Dopamine dysregulation syndrome (DDS) is a neuropsychiatric disorder in PD patients who abuse or become addicted to dopaminergic drugs. Patients with DDS self-administer increasing doses of dopaminergic drugs in excess of those required to control their symptoms or ask doctors for drug escalation. Even with severe drug-induced dyskinesias, they are still unwilling to stop taking the drugs, which seriously affects their quality of life [4]. Previous studies have shown that the incidence of DDS in PD patients is approximately 2.2–4% [5,6,7,8,9] and may be related to dysfunction of the dopaminergic reward system [10]. At present, there are few studies on DDS, and the risk factors for DDS in patients with PD are not clear. Indeed, while risk factors for DDS have been previously investigated [11, 12], to our knowledge, this study is the first to explore the risk factors for DDS in a cohort of untreated early PD patients who have been diagnosed via molecular imaging. This study also aims to further explore the relationship between striatal DAT uptake and DDS in PD patients to provide a basis for reducing its incidence.
Materials and methods
Research samples
The data used in this study were obtained from Parkinson’s Progression Markers Initiative (PPMI) database (www.ppmi-info.org/data). The PPMI is a 5-year observational, international, multicenter study sponsored by the Michael J. Fox Foundation in which subjects undergo clinical evaluations, imaging, and blood and cerebrospinal fluid collection at predetermined time points to explore biomarkers associated with PD progression. Each site participating in the PPMI was approved by the Ethics Standards Committee for Human Experimentation before the start of the study, and at each site, all subjects signed an informed consent form [13].
Object selection
In this study, the patients were recruited between 2010 and 2015. At baseline, participants must be over 30 years of age with asymmetric resting tremor, asymmetric bradykinesia, or two of the following three signs: bradykinesia, resting tremor, and rigidity. Participants were not treated with medications for Parkinson’s disease within 60 days of the baseline visit [14]. Details of the PD inclusion/exclusion criteria adopted by the PPMI can be found at http://www.ppmi-info.org. This article was downloaded from http://www.ppmi-info.org. on May 30, 2022. At the time of data collection, a total of 423 patients with PD were included in the baseline study, and 283 patients had been followed up once a year for a total of 5 years. In PD patients, DDS onset was used as an outcome variable; patients were free of DDS at baseline, and the date of first onset of DDS during the follow-up period was recorded. After the exclusion of patients with DDS at baseline and those who had missing required data, the final study sample consists of 251 patients with early PD, and the flow chart of subject selection is shown in Fig. 1.

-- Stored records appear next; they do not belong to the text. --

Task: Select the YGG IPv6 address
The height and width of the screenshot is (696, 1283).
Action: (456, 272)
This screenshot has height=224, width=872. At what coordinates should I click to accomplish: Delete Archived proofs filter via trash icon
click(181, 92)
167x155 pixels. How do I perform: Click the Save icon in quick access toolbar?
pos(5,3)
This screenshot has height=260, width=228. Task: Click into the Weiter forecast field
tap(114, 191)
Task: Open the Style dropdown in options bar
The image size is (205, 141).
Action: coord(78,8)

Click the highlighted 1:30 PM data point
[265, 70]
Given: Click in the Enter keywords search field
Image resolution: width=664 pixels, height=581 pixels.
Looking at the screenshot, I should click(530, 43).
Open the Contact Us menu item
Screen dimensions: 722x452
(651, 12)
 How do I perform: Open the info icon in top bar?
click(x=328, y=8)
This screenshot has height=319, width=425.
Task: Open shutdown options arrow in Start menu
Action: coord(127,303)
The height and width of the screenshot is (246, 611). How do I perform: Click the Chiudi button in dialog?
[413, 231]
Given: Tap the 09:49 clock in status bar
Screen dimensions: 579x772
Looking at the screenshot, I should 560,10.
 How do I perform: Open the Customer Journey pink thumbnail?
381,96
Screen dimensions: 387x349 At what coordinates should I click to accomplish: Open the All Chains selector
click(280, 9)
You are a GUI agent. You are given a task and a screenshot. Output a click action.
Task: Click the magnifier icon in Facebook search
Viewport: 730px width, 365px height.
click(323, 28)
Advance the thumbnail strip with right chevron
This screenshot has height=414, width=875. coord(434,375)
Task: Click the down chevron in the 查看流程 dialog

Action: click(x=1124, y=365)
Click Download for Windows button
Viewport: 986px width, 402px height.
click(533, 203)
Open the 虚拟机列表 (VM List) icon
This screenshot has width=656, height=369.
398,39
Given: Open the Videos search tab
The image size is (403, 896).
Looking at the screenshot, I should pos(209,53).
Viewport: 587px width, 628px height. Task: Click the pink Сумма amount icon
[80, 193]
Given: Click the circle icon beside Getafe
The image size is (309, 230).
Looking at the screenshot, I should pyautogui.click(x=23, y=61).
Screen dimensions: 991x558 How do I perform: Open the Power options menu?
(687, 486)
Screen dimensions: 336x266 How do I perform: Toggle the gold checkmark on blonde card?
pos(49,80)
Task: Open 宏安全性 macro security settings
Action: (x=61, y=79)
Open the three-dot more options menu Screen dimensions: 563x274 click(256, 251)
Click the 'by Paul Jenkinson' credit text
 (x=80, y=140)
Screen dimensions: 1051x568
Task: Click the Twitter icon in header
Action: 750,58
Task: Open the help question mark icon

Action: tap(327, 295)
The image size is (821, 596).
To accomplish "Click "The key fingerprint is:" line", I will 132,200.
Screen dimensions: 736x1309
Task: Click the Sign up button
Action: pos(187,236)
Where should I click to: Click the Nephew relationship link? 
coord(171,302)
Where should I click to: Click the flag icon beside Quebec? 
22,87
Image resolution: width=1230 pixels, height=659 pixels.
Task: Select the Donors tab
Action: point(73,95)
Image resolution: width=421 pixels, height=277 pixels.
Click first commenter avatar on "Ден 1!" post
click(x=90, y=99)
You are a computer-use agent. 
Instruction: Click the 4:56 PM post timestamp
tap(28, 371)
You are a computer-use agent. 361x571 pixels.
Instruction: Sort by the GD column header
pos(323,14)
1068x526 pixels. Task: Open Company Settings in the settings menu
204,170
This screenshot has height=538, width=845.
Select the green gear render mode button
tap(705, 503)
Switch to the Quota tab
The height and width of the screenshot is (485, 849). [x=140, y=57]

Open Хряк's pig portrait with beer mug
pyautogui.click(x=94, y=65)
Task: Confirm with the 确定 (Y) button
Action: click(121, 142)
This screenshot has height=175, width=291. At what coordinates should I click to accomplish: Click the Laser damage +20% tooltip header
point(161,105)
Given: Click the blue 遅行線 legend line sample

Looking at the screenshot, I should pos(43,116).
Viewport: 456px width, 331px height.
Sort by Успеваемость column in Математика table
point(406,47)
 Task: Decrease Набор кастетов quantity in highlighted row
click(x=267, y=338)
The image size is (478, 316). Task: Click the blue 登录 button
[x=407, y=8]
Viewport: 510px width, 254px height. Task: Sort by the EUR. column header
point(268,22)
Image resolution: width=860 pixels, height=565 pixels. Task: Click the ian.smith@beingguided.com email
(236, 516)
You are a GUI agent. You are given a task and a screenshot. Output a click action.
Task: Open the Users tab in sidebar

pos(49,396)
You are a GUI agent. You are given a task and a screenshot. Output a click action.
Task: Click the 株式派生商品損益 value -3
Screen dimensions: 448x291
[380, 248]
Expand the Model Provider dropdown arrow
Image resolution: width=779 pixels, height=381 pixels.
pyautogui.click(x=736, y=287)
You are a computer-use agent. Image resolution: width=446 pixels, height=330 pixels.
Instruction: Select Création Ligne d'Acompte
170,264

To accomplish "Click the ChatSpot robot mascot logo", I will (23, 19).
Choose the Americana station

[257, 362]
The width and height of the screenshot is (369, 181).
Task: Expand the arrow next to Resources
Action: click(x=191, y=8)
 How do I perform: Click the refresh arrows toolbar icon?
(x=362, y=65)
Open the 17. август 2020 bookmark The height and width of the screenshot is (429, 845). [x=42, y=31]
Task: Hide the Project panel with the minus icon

Flow chart of the selection of research objects
Clinical characteristics and evaluation
The Movement Disorder Society-Unified Parkinson’s Disease Rating Scale (MDS-UPDRS) [15] was used to assess the subjects’ motor and nonmotor symptoms, and the Montreal Cognitive Assessment (MoCA) [16] was used to assess the cognitive status of the patients. The MDS-UPDRS 1.6 was used to evaluate DDS, and the MDS-UPDRS 1.3 and 1.4 were used to assess the depression and anxiety of the patients. Motor severity was assessed with the MDS-UPDRS III score. Rapid eye movement sleep behavior disorder (RBD) was used to assess the patient’s sleep. Impulse control disorder (ICD) and other compulsive behaviors were assessed by the Questionnaire for Impulsive-Compulsive Disorders in Parkinson’s Disease (QUIP). For patients taking DRT during follow-up, both motor and nonmotor symptom scores were assessed during the “On” period. Levodopa, dopamine agonists, amantadine, or monoamine oxidase B inhibitors are defined as DRT [17]. The Hoehn-Yahr (H-Y) stage is mainly used to evaluate the severity of PD patients and is divided into stages 1–5, in which stages 1–2 are defined as early stages and stages 2.5–5 are defined as middle and late stages [18].
DAT imaging
All patients were enrolled with DAT-SPECT to rule out other conditions. DaTscan SPECT imaging was performed at various PPMI sites, and data analysis was performed by experienced nuclear medicine experts at a central imaging core. This imaging technique delineates the dopamine cells in regions of interest within the left and right striatum, caudate nucleus, and putamen by analyzing their DAT uptake values. DAT uptake rates in the caudate and putamen were calculated as the count density in the caudate and putamen divided by the count density in the occipital cortex as the reference region.
Statistical analysis
GraphPad Prism version 8.0 (GraphPad Software, Inc., San Diego, CA, USA) software was used for graphing, and SPSS 26.0 (IBM, USA) statistical software was used for statistical analysis. Normally distributed data are expressed as the mean ± standard deviation (\(\overline{x }\)±s), and the independent samples t test was used for intergroup comparisons. Nonnormally distributed data are expressed as the median [M (Q1, Q3)], and the Mann‒Whitney U test was used for intergroup comparisons. Categorical data are expressed as a frequency (percentage), and the chi-square test was used for intergroup comparisons. The variables with statistically significant differences in this study were included in the univariate Cox regression analysis, while those with P ≤ 0.1 were included in the multivariate Cox regression analysis to determine risk factors. A paired sample t test was used to compare DAT uptake values of early PD patients before and after DDS. A Kaplan‒Meier (K-M) survival curve was used to describe the time-dependent trend of DDS, and a value of P < 0.05 was considered to indicate a statistically significant difference.
Results
The demographic and clinical characteristics of early PD patients with DDS (n = 6) and without DDS (n = 277) at baseline are shown in Table 1. In our study, the incidence of DDS was approximately 2.2%. Depression (P = 0.019), stereotypic behavior (P = 0.003), RBD (P = 0.013), and UPDRS I (P = 0.006) scores were higher in DDS patients than in early PD patients without DDS. There were no significant differences in age, years of education, course of disease, sex, age of onset, UPDRS II score, UPDRS III score, total UPDRS score, H-Y stage, anxiety, fatigue, nonmotor symptom scores, and DAT uptake between the two groups.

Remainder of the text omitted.